It’s finally here: a review of something that has an anime and/or translation somewhere. As it’s also not a first volume of sorts, there’ll be no “premise” section, since you should already know what it’s about. The “contents” section will only contain the roughest of sketches so that you can guess where the anime is at “right now.”
Who Would Like this Series/Volume?
If you liked the volumes before, you’ll like this one. It’s still a whole bunch of worthwhile comedy and slice-of-life-ish entertainment. There’s also a bunch of rom-com situations, but in my opinion less so than in past volumes. Still enough to qualify it as an ambassador of the genre, though. Not enough drama to say it’s got drama. Then again, there’s just a little to spice it up.
For: People who enjoy good, drama-less rom-coms and basically liked the past volumes too.
The vocabulary can get fancy at times. But the grammar’s really basic if you’re familiar with ojou-sama-/humble speech yet. I’d say it’s just average. Not for beginners, but you don’t need to be an expert, either. Even if you’re not that good with Japanese, you’ll mostly get the gist of what’s going on. Anyway, average. So average score it is.

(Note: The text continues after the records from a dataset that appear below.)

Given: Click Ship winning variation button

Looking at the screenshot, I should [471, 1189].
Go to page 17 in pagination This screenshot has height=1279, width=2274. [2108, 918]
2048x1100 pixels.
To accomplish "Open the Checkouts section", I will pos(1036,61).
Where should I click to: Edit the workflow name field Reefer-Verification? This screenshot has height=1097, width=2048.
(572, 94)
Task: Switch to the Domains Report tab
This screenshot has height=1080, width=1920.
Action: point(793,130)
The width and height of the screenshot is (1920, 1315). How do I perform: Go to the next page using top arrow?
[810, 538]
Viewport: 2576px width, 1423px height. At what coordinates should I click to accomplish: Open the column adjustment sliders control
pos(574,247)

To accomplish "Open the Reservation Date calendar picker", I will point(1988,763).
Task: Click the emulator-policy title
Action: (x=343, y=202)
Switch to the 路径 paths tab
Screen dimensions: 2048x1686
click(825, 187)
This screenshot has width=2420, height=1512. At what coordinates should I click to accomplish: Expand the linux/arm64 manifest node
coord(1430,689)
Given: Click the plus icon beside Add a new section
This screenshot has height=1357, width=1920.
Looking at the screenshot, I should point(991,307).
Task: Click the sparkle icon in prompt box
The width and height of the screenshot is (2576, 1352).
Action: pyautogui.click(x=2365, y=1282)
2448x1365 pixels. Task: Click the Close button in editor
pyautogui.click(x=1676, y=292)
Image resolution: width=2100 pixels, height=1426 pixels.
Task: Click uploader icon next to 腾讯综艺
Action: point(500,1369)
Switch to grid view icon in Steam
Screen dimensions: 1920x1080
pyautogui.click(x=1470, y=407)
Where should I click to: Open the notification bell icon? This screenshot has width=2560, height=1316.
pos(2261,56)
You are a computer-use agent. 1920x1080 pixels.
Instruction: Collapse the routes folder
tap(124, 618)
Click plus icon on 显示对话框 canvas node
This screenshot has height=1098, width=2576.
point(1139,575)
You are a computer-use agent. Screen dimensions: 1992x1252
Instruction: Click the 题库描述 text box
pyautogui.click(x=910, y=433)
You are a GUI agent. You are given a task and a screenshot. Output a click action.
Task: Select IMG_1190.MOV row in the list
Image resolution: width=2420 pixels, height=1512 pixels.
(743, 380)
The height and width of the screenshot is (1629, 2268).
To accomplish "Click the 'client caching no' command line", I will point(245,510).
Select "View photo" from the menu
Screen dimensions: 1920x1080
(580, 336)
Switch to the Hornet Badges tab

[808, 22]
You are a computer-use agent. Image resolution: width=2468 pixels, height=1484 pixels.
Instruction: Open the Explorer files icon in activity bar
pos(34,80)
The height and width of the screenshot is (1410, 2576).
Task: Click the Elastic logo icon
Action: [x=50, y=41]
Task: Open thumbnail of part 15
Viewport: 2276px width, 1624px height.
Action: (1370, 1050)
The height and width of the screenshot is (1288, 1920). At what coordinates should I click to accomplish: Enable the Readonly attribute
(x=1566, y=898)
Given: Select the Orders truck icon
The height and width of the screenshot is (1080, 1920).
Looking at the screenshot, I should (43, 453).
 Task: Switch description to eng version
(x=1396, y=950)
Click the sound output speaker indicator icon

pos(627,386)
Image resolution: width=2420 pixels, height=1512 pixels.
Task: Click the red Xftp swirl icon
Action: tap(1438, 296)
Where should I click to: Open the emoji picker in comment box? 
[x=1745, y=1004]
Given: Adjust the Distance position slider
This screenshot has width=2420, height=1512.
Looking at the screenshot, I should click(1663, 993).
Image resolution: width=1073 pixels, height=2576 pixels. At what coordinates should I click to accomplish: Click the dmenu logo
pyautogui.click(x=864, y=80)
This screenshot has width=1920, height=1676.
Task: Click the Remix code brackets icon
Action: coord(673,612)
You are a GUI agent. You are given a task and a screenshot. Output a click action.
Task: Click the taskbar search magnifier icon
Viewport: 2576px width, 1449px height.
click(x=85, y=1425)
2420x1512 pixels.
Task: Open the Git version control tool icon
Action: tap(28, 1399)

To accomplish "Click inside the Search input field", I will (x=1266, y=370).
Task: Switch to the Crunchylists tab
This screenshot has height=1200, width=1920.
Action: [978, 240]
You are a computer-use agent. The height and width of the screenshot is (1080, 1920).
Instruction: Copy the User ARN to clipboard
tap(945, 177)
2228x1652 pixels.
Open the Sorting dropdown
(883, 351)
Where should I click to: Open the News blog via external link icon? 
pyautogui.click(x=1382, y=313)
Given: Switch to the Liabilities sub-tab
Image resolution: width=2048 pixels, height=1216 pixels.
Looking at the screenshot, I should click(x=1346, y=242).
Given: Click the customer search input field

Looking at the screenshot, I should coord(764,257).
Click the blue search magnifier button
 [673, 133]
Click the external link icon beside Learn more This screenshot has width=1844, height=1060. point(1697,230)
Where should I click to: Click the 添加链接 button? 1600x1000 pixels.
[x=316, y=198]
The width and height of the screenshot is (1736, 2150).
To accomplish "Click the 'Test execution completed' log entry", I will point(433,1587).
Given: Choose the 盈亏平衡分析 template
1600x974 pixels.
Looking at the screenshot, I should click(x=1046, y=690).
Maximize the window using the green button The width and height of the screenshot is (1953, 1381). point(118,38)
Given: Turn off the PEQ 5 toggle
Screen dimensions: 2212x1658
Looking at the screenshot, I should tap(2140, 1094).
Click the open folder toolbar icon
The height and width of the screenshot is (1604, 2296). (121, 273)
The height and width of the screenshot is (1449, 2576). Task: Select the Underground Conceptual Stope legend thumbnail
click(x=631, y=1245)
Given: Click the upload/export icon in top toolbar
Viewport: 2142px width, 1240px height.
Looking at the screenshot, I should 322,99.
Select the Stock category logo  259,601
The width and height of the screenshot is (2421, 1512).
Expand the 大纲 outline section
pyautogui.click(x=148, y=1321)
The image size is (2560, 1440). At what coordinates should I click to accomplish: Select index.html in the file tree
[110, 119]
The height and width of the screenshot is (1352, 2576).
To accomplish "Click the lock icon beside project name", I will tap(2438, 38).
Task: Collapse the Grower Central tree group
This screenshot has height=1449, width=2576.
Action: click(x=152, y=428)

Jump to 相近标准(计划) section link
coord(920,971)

Nothing. And the manga hasn’t caught up to the end of volume 4 yet. It should be at about the first half of it.
Translation: No for the light novel.
NOTE: This volumes/series has an anime and/or complete translation somewhere. Hence, the contents section will be reduced to the bare minimum as you can get the experience more or less by yourself.
The history of Shomin Sample and me is a history full of misunderstandings. When I first saw it in an Amazon Japan Kindle Sale for 100 Yen, I thought it was just some cheap porn. I mean, look at volume 1’s cover. When I then first heard about it being about some guy abducted into an ojou-sama school, I thought that this couldn’t possibly be interesting. How could be another off-the-mill ojou-sama school story be interesting? When I finally started translating it due to reasons, it was the most positive surprise regarding light novels for me yet.
But let’s get to the volume. It has lots of comedy with decent to good impact, there aren’t many new characters but the ones present are feasible and consistent. And it’s also not a bad thing to have only one (?) new side character introduced. Better than stories which can’t evolve what they have and instead rely on simply adding more and more and more (…) characters to the plot to keep interesting. This volume’s storyline adds slight depth, connects new dots between characters, and basically evolves them further. You get your fair share of rom, too.
The first half of the volume reads kind of “eh?” Right after you’re done with the first half and the big arc begins, it might make you wonder whether you’ve just read over 100 pages of filler or not. But if you think about it deeper, hardly anything is redundant. The “fillers” prepare plot that is still to come, it’s a pretty smart way of doing things since it doesn’t interrupt the “big arc” and hence doesn’t slow down the pace unnecessarily, and it’s far from boring to read as there’s a lot of variety in the small arcs.
Another great thing is how the illustrations work. Normally, light novels feel like text and illustrations are somewhat disconnected. The text’s being written, then the author tells the illustrator where he’d like some pictures, they put them in there, done. But Shomin Sample does it differently. The illustrations are worked into the story. Examples: biblical happening, Aika’s praying, the first bunny toy incident, where the author/illustrator team even went out of their way to fully visualize an (until now?) unimportant background character. More often than not they’re simply made into mannequins with some more or less fancy hairstyle. During bunny illustration related part, however, what has been forgotten isn’t pointed out, and the girl isn’t someone who’s been named until that point (unless I’ve totally forgotten). So it then dawns on you when you turn the page and see the bunny and you can have a look at the girl they were talking about. Really good stuff.
So, 10/10? No. It doesn’t feel like a masterpiece, there are even better volumes before this one in the series. While it’s far from bad, it lacks the truly epic experience. And while things are in motion, it feels more like small steps are being taken. It’s on the lower 8 scale. In my opinion – and reviews are all about personal, subjective opinions – Shomin Sample is the textbook example of a romantic comedy. It has just about everything. Even a yandere. And the series’ greatness is thanks to the author’s utter talent. He turned something that – going by the specs – couldn’t get all too interesting into a very round and captivating rom-com experience. Two off-topic questions float across my mind in that regard: Can the author, Nanatsuki Takafumi, uphold this quality or, God forbid, even outdo himself? And, if the series ever ends, what kind of setting will he turn into gold next?
tl;dr: if you like rom-coms, there’s no way past this series.